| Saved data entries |
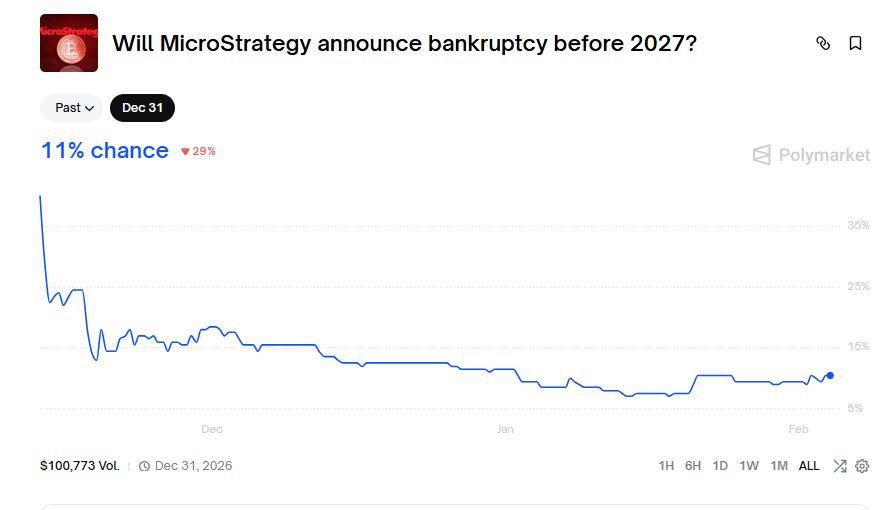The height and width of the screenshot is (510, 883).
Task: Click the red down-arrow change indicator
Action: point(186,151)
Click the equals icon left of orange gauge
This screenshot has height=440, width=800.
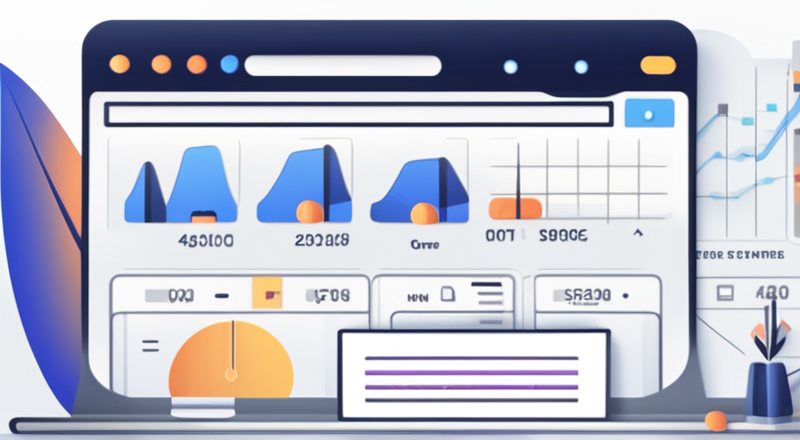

| TO DO |
Take the line that contains "Click the equals icon left of orange gauge" and every line after it to the end of the records above; quote them exactly, leaving out the pictures.

| SOLUTION |
Click the equals icon left of orange gauge
This screenshot has height=440, width=800.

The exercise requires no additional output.